Si en nuestro recuerdo mantuviéramos presentes a los caídos nunca hablaríamos de ellos como caídos. Ellos están vivos en nosotros, eso sí, si les llevamos profundamente en el corazón. Eso creo, y espero no equivocarme, porque al menos así es como lo siento.
Tuve muchos amigos a quienes vi que les segaba la vida la maquinaria bélica marroquí, me he conformado con llorarles, sentir el dolor de su pérdida y eternizarlos en mi memoria, como si todos estuvieran vivos. Creo que podría ser un póstumo homenaje hablar de ellos, y en ocasiones hacer que suenen sus nombres y contar alguna historia sobre ellos, para recordarlos sin lágrimas. Este homenaje está dedicado a mi amigo de infancia, Sidahmed El Kori Barray.
La última vez que nos habíamos visto, adolescentes, fue a finales de 1975, teníamos quince años. Nuestro pueblo Auserd era asediado y ocupado por tropas mauritanas. Su familia se adentró en una zona al oeste de Auserd, donde se montó uno de los primeros asentamientos de desplazados en el territorio, pero al ocuparse el pueblo su familia fue obligada a entrar y vivir bajo la ocupación mauritana hasta que se firmo el acuerdo de paz entre el gobierno saharui y el mauritano en agosto 1979, entonces mi amigo se incorporó junto a su familia a los campamentos de refugiados en Tinduf, Argelia.
Sidahmed El Kori Barray alias “uld Treibi”, mote con el que lo llamábamos en el colegio porque su madre así se llamaba. Estudiamos juntos en nuestro pueblo natal la primaria y los dos primeros años de secundaria, su padre creo que fue un suboficial durante la época española, y si no recuerdo mal, uno de los primeros caídos en el asedio de Cabo Blanco, Lagüera, contra las tropas mauritanas.

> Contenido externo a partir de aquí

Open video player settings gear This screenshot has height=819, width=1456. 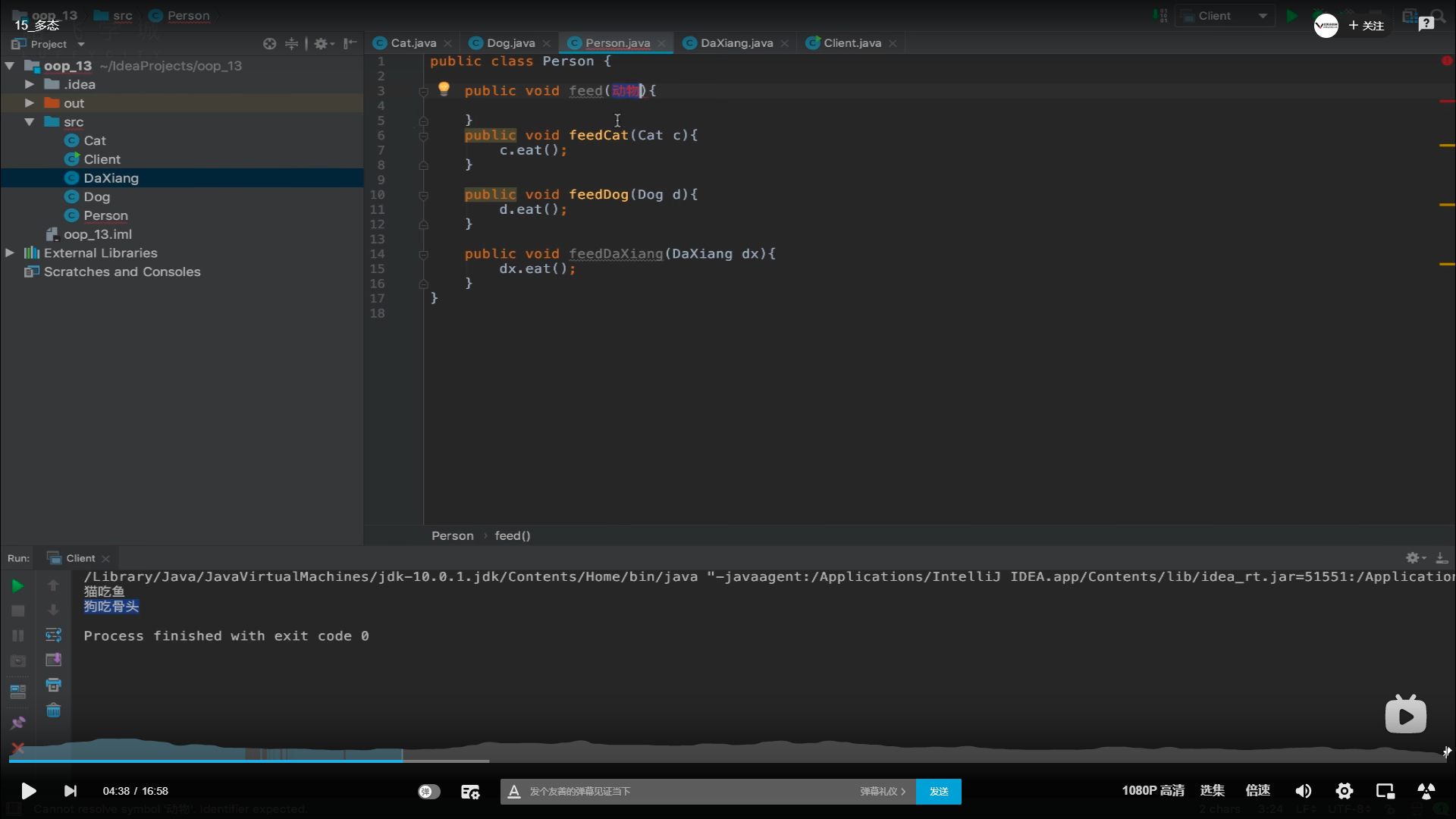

En la parte liberada se formó como militar en las filas del Ejército saharaui y se fue creciendo vertiginosamente cada día en cientos de batallas que libraba su regimiento que operaba en la parte norte del territorio contra los ocupantes marroquíes. Su designación como jefe fue acertada y oportuna cumpliendo aquella regla de los grandes estrategas “un cuadro efectivo en el puesto adecuado”. Sidahmed dirigía una temible unidad de comandos con carros blindados de intervención rápida, creada y preparada en las más extremas condiciones del desierto, unidad subordinada a la segunda división, elite del ejército saharaui.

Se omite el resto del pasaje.